= Copy constructor (C++) =

Constructor that copies the state of another object

In the C++ programming language, a copy constructor is a special constructor for creating a new object as a copy of an existing object. Copy constructors are the standard way of copying objects in C++, as opposed to cloning, and have C++-specific nuances.

The first argument of such a constructor is a reference to an object of the same type as is being constructed (const or non-const), which might be followed by parameters of any type (all having default values).

Normally the compiler automatically creates a copy constructor for each class (known as an implicit copy constructor) but for special cases the programmer creates the copy constructor, known as a user-defined copy constructor. In such cases, the compiler does not create one. Hence, there is always one copy constructor that is either defined by the user or by the system.

A user-defined copy constructor is generally needed when an object owns pointers or non-shareable references, such as to a file, in which case a destructor and an assignment operator should also be written (see Rule of three).

== Definition ==

Copying of objects is achieved by the use of a copy constructor and an assignment operator.

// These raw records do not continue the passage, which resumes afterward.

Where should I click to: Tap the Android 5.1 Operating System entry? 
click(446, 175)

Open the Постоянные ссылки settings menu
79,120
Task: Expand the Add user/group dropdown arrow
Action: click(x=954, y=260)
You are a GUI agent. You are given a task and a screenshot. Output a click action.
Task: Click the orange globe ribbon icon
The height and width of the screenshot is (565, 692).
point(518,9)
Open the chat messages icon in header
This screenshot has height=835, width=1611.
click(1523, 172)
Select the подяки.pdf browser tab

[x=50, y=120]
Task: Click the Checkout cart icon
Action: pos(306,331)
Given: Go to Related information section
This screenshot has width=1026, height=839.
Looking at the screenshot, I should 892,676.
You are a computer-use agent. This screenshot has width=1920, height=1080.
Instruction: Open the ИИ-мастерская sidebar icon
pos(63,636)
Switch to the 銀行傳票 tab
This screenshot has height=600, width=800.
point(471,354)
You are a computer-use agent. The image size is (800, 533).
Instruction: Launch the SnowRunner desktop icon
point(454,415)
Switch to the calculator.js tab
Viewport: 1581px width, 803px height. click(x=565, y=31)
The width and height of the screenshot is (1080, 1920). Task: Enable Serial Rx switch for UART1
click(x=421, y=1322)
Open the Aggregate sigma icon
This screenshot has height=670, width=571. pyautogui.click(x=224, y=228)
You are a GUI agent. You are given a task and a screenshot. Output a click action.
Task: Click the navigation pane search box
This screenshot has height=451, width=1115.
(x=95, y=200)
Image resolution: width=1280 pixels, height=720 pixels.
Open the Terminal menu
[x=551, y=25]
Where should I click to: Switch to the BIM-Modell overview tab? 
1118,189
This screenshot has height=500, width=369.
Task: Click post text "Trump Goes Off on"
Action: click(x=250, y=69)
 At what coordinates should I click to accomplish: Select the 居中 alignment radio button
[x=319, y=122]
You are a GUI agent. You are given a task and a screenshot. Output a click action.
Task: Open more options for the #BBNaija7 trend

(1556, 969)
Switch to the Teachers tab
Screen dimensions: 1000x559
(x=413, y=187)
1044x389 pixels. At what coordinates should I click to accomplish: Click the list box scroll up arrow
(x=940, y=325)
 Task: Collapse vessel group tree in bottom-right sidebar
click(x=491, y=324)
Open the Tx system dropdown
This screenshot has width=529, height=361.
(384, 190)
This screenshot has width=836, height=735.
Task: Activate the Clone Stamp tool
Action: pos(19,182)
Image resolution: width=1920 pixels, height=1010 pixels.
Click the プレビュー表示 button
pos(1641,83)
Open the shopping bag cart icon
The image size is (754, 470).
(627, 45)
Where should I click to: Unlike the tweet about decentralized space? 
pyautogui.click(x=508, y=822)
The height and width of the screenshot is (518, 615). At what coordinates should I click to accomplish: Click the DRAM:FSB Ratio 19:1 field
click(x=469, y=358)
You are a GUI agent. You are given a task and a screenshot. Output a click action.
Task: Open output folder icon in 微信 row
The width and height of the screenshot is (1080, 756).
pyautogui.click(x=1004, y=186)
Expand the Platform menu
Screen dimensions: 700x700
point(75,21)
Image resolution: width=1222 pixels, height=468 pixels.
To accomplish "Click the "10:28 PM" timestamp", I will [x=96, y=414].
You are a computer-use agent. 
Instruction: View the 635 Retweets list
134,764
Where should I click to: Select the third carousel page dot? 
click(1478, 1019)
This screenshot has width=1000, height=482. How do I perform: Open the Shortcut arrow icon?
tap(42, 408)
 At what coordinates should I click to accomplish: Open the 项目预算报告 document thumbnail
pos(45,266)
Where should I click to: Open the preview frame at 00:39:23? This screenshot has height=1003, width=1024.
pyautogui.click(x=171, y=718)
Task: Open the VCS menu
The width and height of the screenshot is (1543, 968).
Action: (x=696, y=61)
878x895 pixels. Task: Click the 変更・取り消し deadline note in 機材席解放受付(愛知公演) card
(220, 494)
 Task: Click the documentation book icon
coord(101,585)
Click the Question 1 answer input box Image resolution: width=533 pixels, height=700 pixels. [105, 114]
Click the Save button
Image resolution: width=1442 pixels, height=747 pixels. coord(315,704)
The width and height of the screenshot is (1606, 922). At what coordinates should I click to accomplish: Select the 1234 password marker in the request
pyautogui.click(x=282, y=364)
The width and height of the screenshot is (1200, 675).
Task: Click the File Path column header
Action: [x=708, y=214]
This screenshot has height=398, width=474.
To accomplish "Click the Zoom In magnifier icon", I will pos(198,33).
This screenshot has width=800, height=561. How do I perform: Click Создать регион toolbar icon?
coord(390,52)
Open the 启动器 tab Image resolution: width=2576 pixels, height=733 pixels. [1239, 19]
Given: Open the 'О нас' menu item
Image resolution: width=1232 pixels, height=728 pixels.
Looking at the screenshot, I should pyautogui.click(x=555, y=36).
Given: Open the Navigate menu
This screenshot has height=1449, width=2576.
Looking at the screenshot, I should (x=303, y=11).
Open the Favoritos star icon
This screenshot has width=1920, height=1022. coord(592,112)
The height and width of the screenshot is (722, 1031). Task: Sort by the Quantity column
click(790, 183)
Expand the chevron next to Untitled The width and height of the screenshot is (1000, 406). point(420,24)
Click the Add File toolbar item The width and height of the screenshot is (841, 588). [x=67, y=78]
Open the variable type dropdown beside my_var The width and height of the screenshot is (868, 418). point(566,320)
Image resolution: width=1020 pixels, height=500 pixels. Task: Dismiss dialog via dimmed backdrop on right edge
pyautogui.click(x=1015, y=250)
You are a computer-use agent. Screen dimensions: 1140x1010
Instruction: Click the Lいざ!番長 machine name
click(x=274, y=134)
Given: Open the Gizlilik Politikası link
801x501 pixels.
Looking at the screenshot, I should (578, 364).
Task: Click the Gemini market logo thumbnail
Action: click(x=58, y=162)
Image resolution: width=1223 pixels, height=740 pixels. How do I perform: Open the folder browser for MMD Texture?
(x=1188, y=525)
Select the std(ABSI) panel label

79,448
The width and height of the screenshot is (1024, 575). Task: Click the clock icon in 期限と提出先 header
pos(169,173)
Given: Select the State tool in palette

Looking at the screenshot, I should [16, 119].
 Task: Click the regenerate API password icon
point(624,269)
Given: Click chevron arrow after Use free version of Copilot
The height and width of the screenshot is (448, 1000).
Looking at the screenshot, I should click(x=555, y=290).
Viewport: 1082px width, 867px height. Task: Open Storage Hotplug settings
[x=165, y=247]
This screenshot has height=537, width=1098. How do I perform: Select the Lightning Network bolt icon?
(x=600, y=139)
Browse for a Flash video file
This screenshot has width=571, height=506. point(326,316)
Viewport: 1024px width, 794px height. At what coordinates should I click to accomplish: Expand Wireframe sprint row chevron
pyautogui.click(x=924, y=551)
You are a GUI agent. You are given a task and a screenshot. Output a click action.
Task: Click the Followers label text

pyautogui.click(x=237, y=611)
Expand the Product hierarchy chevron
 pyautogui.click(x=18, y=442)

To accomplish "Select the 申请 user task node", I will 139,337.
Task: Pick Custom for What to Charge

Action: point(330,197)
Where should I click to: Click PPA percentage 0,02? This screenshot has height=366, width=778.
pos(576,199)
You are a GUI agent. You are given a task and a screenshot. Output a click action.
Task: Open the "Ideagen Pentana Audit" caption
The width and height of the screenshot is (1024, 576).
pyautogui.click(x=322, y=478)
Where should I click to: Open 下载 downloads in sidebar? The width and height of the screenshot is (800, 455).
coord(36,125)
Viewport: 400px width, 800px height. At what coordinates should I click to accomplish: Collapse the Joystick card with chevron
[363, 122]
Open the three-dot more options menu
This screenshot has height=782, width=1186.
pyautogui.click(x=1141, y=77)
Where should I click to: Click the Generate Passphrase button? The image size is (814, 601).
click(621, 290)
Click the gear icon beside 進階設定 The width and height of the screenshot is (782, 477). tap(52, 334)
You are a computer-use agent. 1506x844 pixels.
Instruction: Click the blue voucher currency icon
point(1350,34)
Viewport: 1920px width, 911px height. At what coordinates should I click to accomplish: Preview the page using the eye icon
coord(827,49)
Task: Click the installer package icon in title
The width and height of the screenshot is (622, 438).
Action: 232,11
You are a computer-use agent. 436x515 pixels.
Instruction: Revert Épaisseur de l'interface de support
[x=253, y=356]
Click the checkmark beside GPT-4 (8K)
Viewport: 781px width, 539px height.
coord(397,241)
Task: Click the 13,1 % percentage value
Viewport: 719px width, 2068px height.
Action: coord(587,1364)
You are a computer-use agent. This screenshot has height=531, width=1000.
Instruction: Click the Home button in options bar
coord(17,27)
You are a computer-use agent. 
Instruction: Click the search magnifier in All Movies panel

A copy constructor has as its first parameter a (possibly const or volatile) reference to its own class type. It can have more arguments, but the rest must have default values associated with them. The following would be valid copy constructors for class X:

X(const X& copy_from_me);
X(X& copy_from_me);
X(volatile X& copy_from_me);
X(const volatile X& copy_from_me);
X(X& copy_from_me, int = 0);
X(const X& copy_from_me, double = 1.0, int = 42);
...

The first one should be used unless there is a good reason to use one of the others. One of the differences between the first and the second is that temporaries can be copied with the first. For example:

X a = X(); // valid given X(const X& copy_from_me) but not valid given X(X& copy_from_me)
               // because the second wants a non-const X&
               // to create a, the compiler first creates a temporary by invoking the default constructor
               // of X, then uses the copy constructor to initialize as a copy of that temporary.
               // Temporary objects created during program execution are always of const type. So, const keyword is required.
               // For some compilers both versions actually work but this behaviour should not be relied
               // upon because it's non-standard.

A similar difference applies when directly attempting to copy a const object:

const X a;
X b = a; // valid given X(const X& copy_from_me) but not valid given X(X& copy_from_me)
               // because the second wants a non-const X&

The X& form of the copy constructor is used when it is necessary to modify the copied object. This is very rare but it can be seen used in the standard library's std::auto_ptr. A reference must be provided:

X a;
X b = a; // valid if any of the copy constructors are defined
               // since a reference is being passed.

The following are invalid copy constructors because copy_from_me is not passed as reference (&) :

X(X copy_from_me);
X(const X copy_from_me);

because the call to those constructors would require a copy as well, which would result in an infinitely recursive call.

The following cases may result in a call to a copy constructor:

1. When an object is returned by value
2. When an object is passed (to a function) by value as an argument
3. When an object is thrown
4. When an object is caught by value
5. When an object is placed in a brace-enclosed initializer list

These cases are collectively called copy-initialization and are equivalent to:
T x = a;

It is however, not guaranteed that a copy constructor will be called in these cases, because the C++ Standard allows the compiler to optimize the copy away in certain cases, one example being the return value optimization (sometimes referred to as RVO).

== Operation ==

An object can be assigned value using one of the two techniques:
- Explicit assignment in an expression
- Initialization

=== Explicit assignment in an expression ===

Object a;
Object b;
a = b; // translates as Object::operator=(const Object&), thus a.operator=(b) is called
             // (invoke simple copy, not copy constructor!)

=== Initialization ===

An object can be initialized by any one of the following ways.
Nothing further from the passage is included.